Ces jours-ci, les médias nous communiquent des images du Soudan. Le pays traverse une période de conflits. Ces conflits provoquent d’énormes déplacements de population. On nous montre des foules nombreuses de femmes, d’enfants, de vieillards, à peine protégés par des abris de fortune, affamés, privés d’eau potable, malades, sans secours.
Des situations semblables existent dans d’autres parties de la planète. Nous sommes au courant pour certaines; nous en ignorons d’autres. Pour plusieurs de ces pays, l’aide internationale – quand il y en a – est nettement insuffisante. Pendant ce temps, chez nous, au Québec, on détruit des tonnes de lait qui n’ont pu être consommées parce qu’on établit des quotas sévères ou parce qu’on vit un conflit syndical. Les vidangeurs, pour leur part, ramassent, le long des rues, des milliers de sacs de nourriture que nous abandonnons aux rats et aux goélands des dépotoirs.
Actuellement, notre pays est en période d’élections. Chaque parti met de l’avant son programme. Dans ceux-ci, il n’existe pas beaucoup de place pour les besoins du reste du monde.. On concentre l’attention plutôt sur les attentes et les intérêts immédiats des canadiens et des canadiennes. On ne se montre pas très sensible au sort des peuples en difficulté.
La liturgie nous propose une fête de l’eucharistie. À première vue, certains diront que nos célébrations ne valent pas mieux que les programmes des partis politiques. Les propos que nous tenons dans nos eucharisties, les prières que nous adressons à Dieu, les chants que nous interprétons ne sont pas toujours enracinés concrètement dans le terreau quotidien. Nos liturgies ne se font pas toujours l’écho des détresses que traverse l’humanité. Elles ne nous mobilisent pas toujours.

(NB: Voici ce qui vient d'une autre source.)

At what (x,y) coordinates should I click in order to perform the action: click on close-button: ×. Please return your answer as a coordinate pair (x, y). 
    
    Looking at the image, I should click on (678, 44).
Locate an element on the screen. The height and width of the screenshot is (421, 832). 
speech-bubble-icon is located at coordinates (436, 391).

Et pourtant, Dieu ne cesse de nous appeler en s’associant aux cris qui montent de la terre, aux gémissements de la misère humaine. Il met à notre disposition les richesses naturelles qu’il a créées. En nous faisant don de toute cette nature, il nous dit: «Heureux les invités au repas du Seigneur». Heureux tous les hommes, toutes les femmes et tous les enfants. C’est pour eux que la table est dressée. C’est pour eux que poussent les céréales, les légumes et les fruits. C’est pour eux que les vaches donnent du lait et que les poules pondent des oeufs. Vérité élémentaire, me direz-vous. Bien sûr, mais parfois nous avons l’impression de l’avoir oubliée.
Certains pays, comme le nôtre, sont plus chanceux que d’autres. Malgré nos déboires économiques, nous faisons partie de ceux qui ont les moyens de changer les choses. Et nous pouvons entendre Jésus nous adresser l’appel qu’il lançait à ses apôtres: «Donnez-leur vous-mêmes à manger»! Autrement dit: prenez vos quelques pains et vos petits poissons et multipliez-les. Et n’ayez crainte: il en restera une bonne douzaine de corbeilles.

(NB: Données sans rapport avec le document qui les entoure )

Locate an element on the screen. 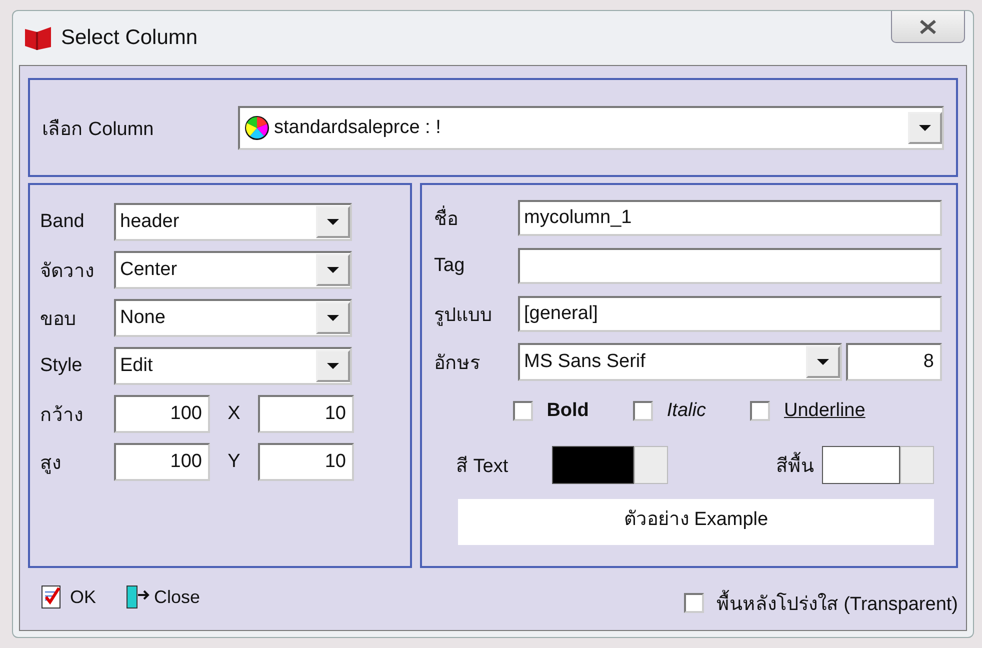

Et , du coup, nous aurons porté l’eucharistie au bout d’elle-même. Elle aura donné sa pleine mesure car sa véritable mesure ne va pas sans l’amour, le partage, la solidarité, la compassion. Le pain que nous partageons ne peut être véritablement le corps du Christ qu’en devenant l’amour, le partage, la solidarité et la compassion que nous aurons les uns pour les autres. Rendre grâce à Dieu en rendant aux autres la grâce que Dieu nous a faite. Passer de la table fraternelle des disciples du Christ à l’immense table des pauvres.
«Vous ferez cela en mémoire de moi», dit Jésus. Dans le partage et la solidarité, vos corps seront livrés, votre sang sera versé pour vous et pour la multitude. Ainsi seront réalisées la rémission des péchés et l’alliance nouvelle et éternelle. Oui, il est grand le mystère de la foi, vaste comme le monde, infini comme le coeur de Dieu.